→ **List of tasks**:
(A) In the text on gender and culture, rewrite the paragraph beginning "The so-called segregation came about" as a bulleted list of the causes it gives.
(B) In the listing, transcribe everything from the line containing "This screenshot has width=800, height=450." down to the line containing "Action: pyautogui.click(x=670, y=21)", both included.

→ **Source document**:
──────────

It impacts on productivity of an organisation as well as the relationship among workers.
Therefore, it is important to understand cultural dimensions among individuals to predict the behaviour that will lead to organisational success.
Gender and ethnicity has always influenced people’s cultural dimensions.
The cultural dimensions among several Zimbabwean communities has always been debatable.
Women are deeply respected in the African culture. The protection of women and children formed the basis of Africanness while wars have been fought in defence of women and children.
Even during our days of herding cattle, fights often broke out whenever one insulted another’s mother.
Traditional challenges like zamu ramai vako (mother’s breast) where two mounds of soil were moulded to represent a mother’s breasts were the cause of many nasty fist fights. All this was made in defence of our women.
Today, because of Western values that have been adopted in most African societies, there is an assumption that our women and children are being segregated.
The so-called segregation came about as a result of the adoption of ‘equal rights’, intermarriages especially between blacks and whites, the adoption of Western cultures, the rise of feminism where most young women opted to be single and a higher educational base among young women who saw themselves as ‘equal’ to their male counterparts.
Another factor that has caused a rift between males and females are some gender-based NGOs that advocate divisions between African males and females as well as other vulnerable groups and tribes. These NGOs have not supported polygamy, and have forced our women to have less children.
The result has often been a woman who is ‘independent’, ‘headstrong’, who can choose to marry a partner or partners of her own choice, hence the violent clashes between women and their male counterparts.
Most women have abandoned African values, and this has resulted in gender-based violence as men are pushed into a corner.
However, to analyse the causes of gender inequality, we need to know what we mean by ‘gender inequality’. 
How can we conceive of and talk about gender inequality in ways that are general enough to apply across the range of relevant phenomena, consistent enough to minimise conceptual ambiguities and precise enough to be analytically effective?
Gender inequality has been extraordinarily diverse and wide-spread. 
Women and men are unequal in every conceivable way, in endless circumstances, both immediate and enduring, by both objective criteria and subjective experience. So, what counts as gender inequality?
In the highly matriarchal society like the BaTonga, gender inequality has never been an issue as women remain highly subservient to their spouses or husbands although they are regarded as community and family leaders under the matriarch system.
Unlike in other communities, the women are accorded full control of affairs. Leaders are selected by a caucus of women (matriarchs) before the appointments are subject to popular review.

──────────

→ **Data excerpts**:
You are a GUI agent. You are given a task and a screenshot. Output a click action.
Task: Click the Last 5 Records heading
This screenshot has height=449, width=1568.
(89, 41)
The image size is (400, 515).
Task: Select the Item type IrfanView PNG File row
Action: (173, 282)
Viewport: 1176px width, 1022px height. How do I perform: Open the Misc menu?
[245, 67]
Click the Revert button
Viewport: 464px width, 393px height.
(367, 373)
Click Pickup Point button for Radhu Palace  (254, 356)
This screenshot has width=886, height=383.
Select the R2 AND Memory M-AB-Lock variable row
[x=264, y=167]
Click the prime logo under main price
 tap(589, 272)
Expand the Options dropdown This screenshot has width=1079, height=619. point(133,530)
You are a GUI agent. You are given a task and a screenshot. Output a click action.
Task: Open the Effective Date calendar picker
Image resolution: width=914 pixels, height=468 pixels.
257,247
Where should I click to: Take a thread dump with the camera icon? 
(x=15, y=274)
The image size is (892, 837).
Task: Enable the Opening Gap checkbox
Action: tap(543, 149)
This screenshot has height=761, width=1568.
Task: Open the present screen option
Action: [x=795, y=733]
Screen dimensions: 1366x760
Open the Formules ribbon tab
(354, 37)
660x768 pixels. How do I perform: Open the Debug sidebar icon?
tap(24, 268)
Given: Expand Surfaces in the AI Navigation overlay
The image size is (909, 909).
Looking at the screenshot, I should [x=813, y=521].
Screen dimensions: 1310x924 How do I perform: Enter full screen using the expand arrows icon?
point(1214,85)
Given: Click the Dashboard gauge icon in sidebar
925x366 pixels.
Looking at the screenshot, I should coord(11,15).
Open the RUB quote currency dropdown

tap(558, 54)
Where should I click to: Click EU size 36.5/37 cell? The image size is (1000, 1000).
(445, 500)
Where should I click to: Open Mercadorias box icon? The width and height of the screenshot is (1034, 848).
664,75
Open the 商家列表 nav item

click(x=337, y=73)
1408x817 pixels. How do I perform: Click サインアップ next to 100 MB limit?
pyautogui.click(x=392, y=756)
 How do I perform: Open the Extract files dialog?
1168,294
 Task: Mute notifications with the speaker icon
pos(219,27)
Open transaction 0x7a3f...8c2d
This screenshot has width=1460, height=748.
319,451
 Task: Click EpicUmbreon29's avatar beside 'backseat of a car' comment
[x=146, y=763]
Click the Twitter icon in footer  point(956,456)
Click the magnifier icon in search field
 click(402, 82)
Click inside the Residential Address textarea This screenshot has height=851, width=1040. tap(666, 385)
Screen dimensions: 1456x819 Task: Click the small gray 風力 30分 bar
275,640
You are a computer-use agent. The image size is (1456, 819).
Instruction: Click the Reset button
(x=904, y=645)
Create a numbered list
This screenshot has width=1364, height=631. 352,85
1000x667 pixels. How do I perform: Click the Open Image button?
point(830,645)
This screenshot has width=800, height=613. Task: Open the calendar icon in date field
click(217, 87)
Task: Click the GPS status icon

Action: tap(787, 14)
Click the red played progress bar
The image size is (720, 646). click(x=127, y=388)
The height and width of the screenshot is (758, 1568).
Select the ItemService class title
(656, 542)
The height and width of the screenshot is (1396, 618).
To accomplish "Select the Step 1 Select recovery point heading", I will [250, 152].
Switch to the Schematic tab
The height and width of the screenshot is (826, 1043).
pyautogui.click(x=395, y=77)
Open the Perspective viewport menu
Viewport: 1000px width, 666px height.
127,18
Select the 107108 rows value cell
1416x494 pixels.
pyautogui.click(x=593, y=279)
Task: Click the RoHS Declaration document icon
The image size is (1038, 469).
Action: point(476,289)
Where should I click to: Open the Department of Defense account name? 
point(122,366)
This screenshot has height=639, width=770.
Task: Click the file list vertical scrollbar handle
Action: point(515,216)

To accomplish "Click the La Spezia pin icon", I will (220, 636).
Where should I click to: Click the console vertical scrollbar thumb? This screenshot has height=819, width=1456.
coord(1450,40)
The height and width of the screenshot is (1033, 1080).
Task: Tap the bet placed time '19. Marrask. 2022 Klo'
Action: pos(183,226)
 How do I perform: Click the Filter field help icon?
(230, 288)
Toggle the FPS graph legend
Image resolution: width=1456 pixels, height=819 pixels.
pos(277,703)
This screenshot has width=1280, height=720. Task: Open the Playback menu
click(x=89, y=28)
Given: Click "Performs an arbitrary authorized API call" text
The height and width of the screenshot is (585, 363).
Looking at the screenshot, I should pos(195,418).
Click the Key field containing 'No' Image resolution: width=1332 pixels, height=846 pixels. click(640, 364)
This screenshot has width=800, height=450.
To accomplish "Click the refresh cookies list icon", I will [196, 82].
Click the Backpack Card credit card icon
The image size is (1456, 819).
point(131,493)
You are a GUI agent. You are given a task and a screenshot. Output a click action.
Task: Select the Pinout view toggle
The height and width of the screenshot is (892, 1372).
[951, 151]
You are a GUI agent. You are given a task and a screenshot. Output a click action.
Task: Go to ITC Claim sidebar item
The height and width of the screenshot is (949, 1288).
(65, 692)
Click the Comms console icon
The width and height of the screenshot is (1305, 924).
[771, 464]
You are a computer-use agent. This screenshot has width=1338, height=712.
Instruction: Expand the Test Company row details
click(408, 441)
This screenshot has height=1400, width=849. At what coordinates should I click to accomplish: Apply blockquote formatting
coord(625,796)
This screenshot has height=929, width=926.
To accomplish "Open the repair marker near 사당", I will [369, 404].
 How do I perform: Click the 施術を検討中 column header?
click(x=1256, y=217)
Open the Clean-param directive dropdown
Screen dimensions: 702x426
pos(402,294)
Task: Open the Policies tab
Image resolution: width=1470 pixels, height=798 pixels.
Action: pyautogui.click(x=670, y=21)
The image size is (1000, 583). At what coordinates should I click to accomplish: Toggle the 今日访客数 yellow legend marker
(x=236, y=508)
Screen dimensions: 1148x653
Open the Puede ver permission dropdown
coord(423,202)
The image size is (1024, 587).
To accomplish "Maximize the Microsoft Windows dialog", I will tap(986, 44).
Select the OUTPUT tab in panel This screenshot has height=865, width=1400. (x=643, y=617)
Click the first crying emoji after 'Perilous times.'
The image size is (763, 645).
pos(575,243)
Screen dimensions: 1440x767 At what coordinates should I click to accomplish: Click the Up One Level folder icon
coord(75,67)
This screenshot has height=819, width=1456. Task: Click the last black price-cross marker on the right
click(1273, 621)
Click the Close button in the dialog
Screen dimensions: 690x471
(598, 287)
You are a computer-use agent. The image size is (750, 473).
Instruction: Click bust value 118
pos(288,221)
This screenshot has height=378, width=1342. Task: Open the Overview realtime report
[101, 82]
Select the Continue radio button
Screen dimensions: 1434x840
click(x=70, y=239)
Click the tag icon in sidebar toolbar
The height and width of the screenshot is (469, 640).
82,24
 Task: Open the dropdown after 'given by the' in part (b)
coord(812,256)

──────────

→ **Results of the exercise**:
(A)
The so-called segregation came about as a result of:
- the adoption of 'equal rights'
- intermarriages, especially between blacks and whites
- the adoption of Western cultures
- the rise of feminism, with most young women opting to be single
- a higher educational base among young women who saw themselves as 'equal' to their male counterparts

(B)
This screenshot has width=800, height=450.
To accomplish "Click the refresh cookies list icon", I will [196, 82].
Click the Backpack Card credit card icon
The image size is (1456, 819).
point(131,493)
You are a GUI agent. You are given a task and a screenshot. Output a click action.
Task: Select the Pinout view toggle
The height and width of the screenshot is (892, 1372).
[951, 151]
You are a GUI agent. You are given a task and a screenshot. Output a click action.
Task: Go to ITC Claim sidebar item
The height and width of the screenshot is (949, 1288).
(65, 692)
Click the Comms console icon
The width and height of the screenshot is (1305, 924).
[771, 464]
You are a computer-use agent. This screenshot has width=1338, height=712.
Instruction: Expand the Test Company row details
click(408, 441)
This screenshot has height=1400, width=849. At what coordinates should I click to accomplish: Apply blockquote formatting
coord(625,796)
This screenshot has height=929, width=926.
To accomplish "Open the repair marker near 사당", I will [369, 404].
 How do I perform: Click the 施術を検討中 column header?
click(x=1256, y=217)
Open the Clean-param directive dropdown
Screen dimensions: 702x426
pos(402,294)
Task: Open the Policies tab
Image resolution: width=1470 pixels, height=798 pixels.
Action: pyautogui.click(x=670, y=21)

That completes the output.